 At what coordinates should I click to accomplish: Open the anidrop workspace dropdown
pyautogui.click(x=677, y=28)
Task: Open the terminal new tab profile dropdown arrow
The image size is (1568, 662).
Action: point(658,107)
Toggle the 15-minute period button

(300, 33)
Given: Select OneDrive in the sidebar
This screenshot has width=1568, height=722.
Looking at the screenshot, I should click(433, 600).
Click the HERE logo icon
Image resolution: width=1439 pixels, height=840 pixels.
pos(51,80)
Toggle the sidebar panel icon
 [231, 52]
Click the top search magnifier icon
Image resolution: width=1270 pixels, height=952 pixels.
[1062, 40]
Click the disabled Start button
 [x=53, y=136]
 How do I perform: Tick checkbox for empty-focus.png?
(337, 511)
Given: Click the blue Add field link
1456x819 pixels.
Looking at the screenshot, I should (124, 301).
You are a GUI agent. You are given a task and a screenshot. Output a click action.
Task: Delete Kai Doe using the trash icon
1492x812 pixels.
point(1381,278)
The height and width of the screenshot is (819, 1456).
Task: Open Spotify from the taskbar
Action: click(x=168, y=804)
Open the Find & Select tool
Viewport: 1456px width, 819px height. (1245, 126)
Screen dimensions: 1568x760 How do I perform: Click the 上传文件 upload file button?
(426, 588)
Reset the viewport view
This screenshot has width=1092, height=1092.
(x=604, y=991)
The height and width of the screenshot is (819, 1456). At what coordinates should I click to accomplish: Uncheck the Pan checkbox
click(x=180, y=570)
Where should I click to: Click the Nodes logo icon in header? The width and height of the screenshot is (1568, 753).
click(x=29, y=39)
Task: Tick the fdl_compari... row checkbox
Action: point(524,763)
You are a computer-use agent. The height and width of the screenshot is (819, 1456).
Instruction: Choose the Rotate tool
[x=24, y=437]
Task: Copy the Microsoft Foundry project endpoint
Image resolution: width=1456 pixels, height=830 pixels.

• Exercise objective:
Using the listing above, pick out each line that contains the word "agent", then copy it.

• Result for this task:
You are a GUI agent. You are given a task and a screenshot. Output a click action.
You are a computer-use agent. The height and width of the screenshot is (819, 1456).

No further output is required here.